▶ **Task brief**:
Give everything from the start of the records down to the line containing "1022x611 pixels. pyautogui.click(x=464, y=286)" as a two-column CSV with the header row instruction,reply and one row per record and its answer. Wrap every field in double quotes, and replace any line break inside a field with a space.

▶ **Dataset records**:

-------

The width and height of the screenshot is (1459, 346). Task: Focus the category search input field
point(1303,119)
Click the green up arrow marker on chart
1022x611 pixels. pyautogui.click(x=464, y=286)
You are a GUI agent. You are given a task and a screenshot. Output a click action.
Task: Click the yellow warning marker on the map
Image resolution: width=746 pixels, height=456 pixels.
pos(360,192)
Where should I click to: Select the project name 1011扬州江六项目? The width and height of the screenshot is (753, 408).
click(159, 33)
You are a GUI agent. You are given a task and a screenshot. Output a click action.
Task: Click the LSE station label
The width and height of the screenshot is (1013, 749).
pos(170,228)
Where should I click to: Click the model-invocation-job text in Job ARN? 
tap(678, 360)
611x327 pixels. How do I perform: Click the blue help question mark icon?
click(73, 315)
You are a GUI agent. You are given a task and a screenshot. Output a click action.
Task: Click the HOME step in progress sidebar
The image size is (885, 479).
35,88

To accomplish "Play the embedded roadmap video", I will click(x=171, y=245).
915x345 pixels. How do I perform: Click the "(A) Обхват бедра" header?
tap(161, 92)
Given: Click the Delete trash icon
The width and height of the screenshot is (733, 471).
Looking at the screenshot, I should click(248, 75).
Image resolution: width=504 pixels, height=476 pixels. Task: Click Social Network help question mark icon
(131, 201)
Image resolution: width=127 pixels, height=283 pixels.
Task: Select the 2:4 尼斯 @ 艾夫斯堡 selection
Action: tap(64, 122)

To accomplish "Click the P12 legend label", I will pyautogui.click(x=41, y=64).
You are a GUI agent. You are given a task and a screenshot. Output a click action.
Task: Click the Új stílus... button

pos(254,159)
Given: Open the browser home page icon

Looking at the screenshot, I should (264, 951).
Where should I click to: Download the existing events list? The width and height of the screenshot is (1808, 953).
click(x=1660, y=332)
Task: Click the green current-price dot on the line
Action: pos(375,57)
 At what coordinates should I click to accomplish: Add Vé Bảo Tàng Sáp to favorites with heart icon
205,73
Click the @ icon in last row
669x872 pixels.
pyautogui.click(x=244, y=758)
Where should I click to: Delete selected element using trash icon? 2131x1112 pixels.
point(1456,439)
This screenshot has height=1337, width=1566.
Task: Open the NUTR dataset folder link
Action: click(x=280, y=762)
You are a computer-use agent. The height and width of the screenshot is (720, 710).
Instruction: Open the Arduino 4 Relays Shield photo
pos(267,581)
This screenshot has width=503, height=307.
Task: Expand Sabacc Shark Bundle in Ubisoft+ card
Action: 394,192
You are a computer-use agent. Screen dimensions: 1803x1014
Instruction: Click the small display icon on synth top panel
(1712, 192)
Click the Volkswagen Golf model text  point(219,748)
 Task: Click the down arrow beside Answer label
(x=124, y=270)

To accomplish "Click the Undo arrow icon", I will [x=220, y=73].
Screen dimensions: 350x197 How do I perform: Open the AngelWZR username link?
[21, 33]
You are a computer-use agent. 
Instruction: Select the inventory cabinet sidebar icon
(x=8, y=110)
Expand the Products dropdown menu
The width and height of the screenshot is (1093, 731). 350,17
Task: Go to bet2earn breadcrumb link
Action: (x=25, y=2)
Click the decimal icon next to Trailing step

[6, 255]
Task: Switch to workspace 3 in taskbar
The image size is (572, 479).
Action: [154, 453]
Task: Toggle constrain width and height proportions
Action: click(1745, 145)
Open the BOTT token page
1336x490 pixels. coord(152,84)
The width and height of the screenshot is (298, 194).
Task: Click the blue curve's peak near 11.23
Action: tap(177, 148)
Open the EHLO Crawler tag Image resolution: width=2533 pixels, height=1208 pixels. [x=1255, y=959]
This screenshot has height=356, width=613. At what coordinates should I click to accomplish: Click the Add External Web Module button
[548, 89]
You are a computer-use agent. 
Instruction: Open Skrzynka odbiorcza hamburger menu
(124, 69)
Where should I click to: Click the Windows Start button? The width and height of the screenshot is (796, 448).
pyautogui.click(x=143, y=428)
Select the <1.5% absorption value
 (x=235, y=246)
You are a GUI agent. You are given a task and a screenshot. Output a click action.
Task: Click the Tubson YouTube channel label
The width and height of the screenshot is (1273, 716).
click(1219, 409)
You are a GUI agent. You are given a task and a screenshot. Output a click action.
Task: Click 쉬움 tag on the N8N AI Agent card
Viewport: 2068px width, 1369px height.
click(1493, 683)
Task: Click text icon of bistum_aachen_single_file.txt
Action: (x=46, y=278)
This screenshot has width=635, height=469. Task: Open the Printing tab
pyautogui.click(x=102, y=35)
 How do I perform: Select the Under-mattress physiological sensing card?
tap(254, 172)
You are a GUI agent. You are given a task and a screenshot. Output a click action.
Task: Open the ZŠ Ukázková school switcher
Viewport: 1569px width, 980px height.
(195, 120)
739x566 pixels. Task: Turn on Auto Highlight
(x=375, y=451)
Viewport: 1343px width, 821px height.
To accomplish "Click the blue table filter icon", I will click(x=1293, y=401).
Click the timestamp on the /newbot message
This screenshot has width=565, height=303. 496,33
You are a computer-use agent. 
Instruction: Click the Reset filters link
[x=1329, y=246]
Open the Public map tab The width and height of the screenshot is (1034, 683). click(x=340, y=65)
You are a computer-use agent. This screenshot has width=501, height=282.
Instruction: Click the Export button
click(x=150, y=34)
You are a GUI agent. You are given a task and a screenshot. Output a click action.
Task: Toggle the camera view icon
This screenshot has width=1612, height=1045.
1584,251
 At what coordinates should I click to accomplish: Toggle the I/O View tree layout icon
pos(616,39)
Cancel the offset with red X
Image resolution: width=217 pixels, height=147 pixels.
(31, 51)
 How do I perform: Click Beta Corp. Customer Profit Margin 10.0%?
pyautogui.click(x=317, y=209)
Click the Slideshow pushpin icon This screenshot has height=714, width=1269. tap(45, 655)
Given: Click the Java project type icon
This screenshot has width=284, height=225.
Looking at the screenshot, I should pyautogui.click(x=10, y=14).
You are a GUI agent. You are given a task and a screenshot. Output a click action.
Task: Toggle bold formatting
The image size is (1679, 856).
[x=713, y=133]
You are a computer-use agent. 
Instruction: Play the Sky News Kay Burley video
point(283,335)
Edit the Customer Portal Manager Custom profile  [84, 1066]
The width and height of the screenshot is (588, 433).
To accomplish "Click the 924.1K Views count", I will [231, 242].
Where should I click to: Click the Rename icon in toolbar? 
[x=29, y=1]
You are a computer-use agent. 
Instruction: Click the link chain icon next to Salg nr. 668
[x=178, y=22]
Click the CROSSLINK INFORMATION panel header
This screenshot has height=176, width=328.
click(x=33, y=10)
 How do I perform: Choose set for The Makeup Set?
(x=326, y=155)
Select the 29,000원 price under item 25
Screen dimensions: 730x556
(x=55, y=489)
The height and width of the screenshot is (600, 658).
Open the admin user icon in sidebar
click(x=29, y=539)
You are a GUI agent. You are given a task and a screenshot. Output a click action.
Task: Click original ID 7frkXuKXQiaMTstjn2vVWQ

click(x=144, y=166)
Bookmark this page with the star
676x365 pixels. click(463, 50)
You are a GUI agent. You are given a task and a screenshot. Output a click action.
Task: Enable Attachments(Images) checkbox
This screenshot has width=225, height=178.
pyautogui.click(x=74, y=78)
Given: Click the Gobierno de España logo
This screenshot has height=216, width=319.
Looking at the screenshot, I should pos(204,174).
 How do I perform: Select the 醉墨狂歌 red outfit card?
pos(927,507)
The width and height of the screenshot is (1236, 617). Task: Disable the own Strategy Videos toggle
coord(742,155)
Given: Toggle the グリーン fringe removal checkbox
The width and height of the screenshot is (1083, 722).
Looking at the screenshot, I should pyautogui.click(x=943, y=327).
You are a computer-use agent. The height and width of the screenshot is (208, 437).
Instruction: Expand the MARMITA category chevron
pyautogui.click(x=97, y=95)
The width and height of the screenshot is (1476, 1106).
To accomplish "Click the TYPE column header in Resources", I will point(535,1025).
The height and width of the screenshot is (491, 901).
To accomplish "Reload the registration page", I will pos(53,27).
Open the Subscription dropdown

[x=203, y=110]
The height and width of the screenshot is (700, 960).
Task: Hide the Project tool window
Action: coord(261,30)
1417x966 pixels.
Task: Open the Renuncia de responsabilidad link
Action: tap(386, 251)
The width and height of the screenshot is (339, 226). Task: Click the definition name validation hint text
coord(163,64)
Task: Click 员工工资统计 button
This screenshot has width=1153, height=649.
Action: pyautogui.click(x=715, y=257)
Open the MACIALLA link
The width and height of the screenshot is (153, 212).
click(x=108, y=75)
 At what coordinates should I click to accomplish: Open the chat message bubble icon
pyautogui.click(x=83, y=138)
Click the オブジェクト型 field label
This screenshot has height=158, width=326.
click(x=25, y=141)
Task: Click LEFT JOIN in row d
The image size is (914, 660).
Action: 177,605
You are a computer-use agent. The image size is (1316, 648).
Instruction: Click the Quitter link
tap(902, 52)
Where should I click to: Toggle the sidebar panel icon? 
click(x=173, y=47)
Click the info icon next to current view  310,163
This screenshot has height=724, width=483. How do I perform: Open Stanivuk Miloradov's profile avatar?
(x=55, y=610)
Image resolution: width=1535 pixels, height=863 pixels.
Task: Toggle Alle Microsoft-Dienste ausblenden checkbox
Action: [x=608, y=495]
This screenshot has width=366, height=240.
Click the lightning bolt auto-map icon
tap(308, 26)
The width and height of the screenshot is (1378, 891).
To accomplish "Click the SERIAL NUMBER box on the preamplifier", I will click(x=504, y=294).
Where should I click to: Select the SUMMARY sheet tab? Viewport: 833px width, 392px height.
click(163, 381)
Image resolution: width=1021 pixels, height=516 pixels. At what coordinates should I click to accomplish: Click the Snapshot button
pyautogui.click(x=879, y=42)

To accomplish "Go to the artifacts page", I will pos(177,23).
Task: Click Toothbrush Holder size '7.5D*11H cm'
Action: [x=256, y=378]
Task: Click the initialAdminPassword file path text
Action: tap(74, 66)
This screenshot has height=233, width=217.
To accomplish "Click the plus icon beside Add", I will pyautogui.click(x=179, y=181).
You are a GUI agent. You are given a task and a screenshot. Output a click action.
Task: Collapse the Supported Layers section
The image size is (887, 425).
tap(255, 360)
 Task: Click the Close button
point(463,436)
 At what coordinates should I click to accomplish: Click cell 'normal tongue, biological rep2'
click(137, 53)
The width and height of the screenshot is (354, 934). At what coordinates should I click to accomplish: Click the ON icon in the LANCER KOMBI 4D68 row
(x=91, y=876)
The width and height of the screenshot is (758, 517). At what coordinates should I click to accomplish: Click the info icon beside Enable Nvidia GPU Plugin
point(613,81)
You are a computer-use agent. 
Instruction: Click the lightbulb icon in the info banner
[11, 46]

-------

▶ **Final answer**:
instruction,reply
"The width and height of the screenshot is (1459, 346). Task: Focus the category search input field","point(1303,119)"
"Click the green up arrow marker on chart","1022x611 pixels. pyautogui.click(x=464, y=286)"